For the foregoing reasons, the Court DENIES Plaintiffs’ application for attorney’s fees (ECF No. 105). The Court GRANTS IN PART Defendant’s motion to award costs (ECF No. 106). Defendant is entitled to $4,578.05 in deposition transcript costs, $66.00 in deposition exhibit costs, and $1,281.96 in witness fees.

It is so ORDERED.

All Citations

— F.Supp.3d —-, 2024 WL 3063113

Footnotes  

  1. The Court, of course, observes that Allied did not file a bill of costs along with its Rule 68 motion. However, the Court had not yet ruled on whether Allied was entitled to costs under Rule 68. In addition, “Rule 68 is mandatory and leaves no room for court discretion.” Hobbs, 2006 WL 8435708, at *4.  
  2. “The costs included in Rule 68 are no more extensive than the costs authorized under Rule 54(d), and in each instance the cost award should be based on 28 U.S.C.A. § 1920.” Wright & Miller, 12 Fed. Prac. & Proc. Civ. § 3006 at n.15 (3d ed.) (citing Thomas v.

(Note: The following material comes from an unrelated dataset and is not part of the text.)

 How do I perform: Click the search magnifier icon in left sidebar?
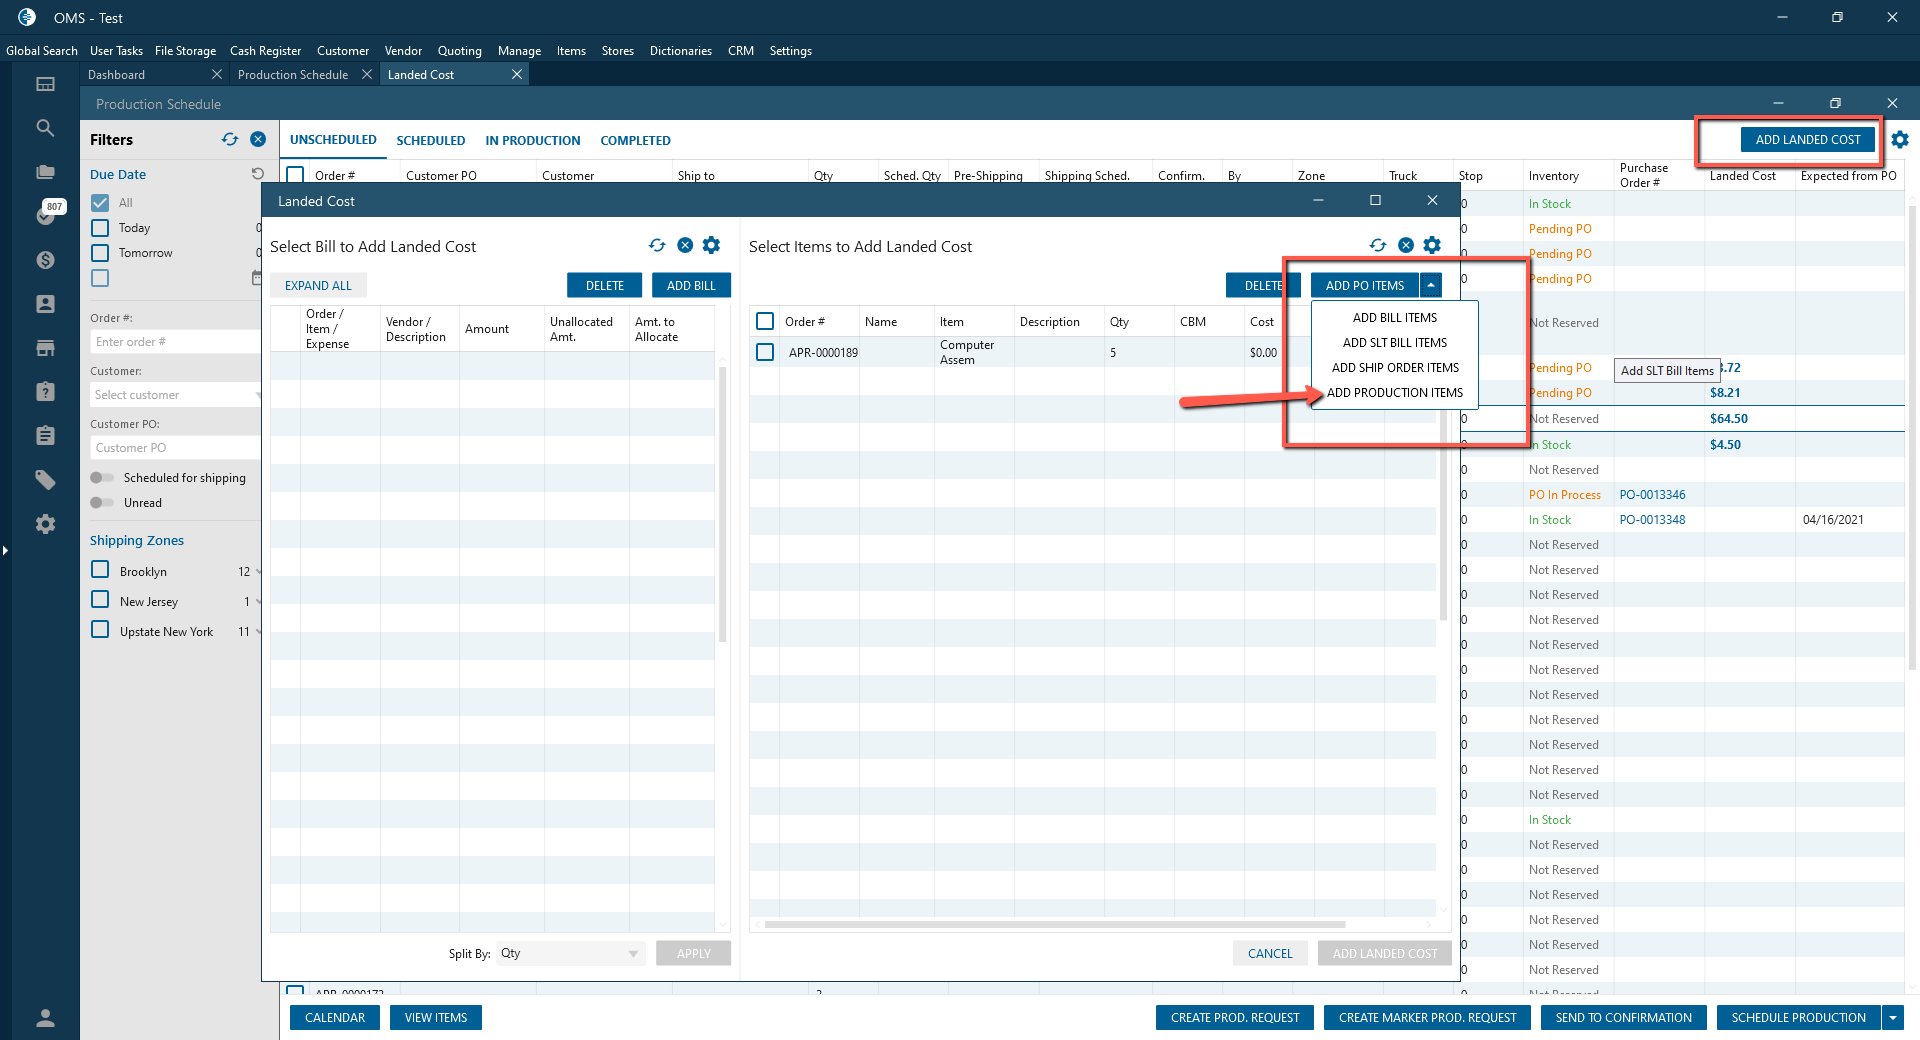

Caudill, 150 F.R.D. 147 (N.D. Ind. 1993)).
  3. Plaintiffs do not dispute that the deposition transcripts were necessarily obtained for use in the case. See ECF No. 107.  
  4. https://www.gsa.gov/travel/plan-book/per-diem-rates.  
  5. Allied’s expert offered one day of trial testimony and spent one day on standby in case he was needed. See ECF No. 106-8.  
  6. Allied’s expert does not itemize his costs for food or transportation. Accordingly, though 28 U.S.C. § 1821(c)(4) authorizes the award of “[a]ll normal travel expenses within and outside the judicial district,” the Court in its discretion construes these food/transportation expenses as falling under the per diem rates set by 28 U.S.C. § 1821.